Beaucoup d'artisans de ce corps étaient communistes. C'est qu'à une époque où les souliers s'estimaient encore à leur durée, plus qu'à leur premier aspect ou à la mode, le cordonnier, le bon cordonnier comme Gauvain, était un véritable bienfaiteur. C'est lui qui remédiait à l'inévitable usure des semelles, aux craquelures, aux déchirures de l'empeigne, qui cousait une pièce sur un trou et prolongeait ainsi une marchandise, pour les travailleurs, la plus onéreuse de leur vêture. Le cordonnier, autant que le boulanger ou l'épicier, était directement branché sur les besoins et la pauvreté.
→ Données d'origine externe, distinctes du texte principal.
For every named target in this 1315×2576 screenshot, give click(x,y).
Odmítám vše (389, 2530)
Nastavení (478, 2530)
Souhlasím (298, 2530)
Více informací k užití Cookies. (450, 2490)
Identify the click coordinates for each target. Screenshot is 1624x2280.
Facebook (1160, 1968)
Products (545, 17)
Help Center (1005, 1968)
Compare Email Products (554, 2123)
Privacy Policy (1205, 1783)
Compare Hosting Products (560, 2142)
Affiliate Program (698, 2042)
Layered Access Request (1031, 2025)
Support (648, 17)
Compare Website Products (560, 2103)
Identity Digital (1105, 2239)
La prise de conscience lui était aisée. Bien plus tard, écrivant Les Petits Métiers, c'est cette idée que j'ai essayé de traduire et il me souvient, ajustant le poème, d'avoir souvent regardé la reproduction du tableau célèbre de Van Gogh dans lequel toute l'injure du monde est ramassée dans une paire de souliers :
Chaque heure trottine trottine
Sort des égouts sort des ruines
Chaque instant est de vermine
O misère d'un temps dont le temps n'a que faire
Caillot des jours inacceptables
Partez d'ici Partez d'ici
Vous irez loin sur mes semelles
Mes braves piétineurs dans l'ordure des jours
Si je besogne pour les pauvres
Qui vont pareils aux Patagons
En écrasant sous leurs sandales
Les rats dont ils se nourriront
C'est pour qu'ils aillent jusqu'au bout.
C'est à ce destin des dépossédés, à cette promesse qu'ils portent en eux que songeait Gauvain, c'est d'elle qu'il m'entretenait, tandis qu'un vieux soulier embauché sur le pied de fer fiché dans un billot de bois calé entre ses genoux, il tapait, tapait à grands coups de marteau sur le cuir pour lui donner la force de résister jusqu'au terme du chemin, jusqu'à l'avenir. »
Je remercie Jean Marcenac d’avoir tenté cette explication mais elle se conteste elle-même ! Je lis : « Le cordonnier, autant que le boulanger ou l'épicier, était directement branché sur les besoins et la pauvreté. » sauf que justement très peu de boulanger et encore moins d’épicier furent actifs dans le camp des démocrates !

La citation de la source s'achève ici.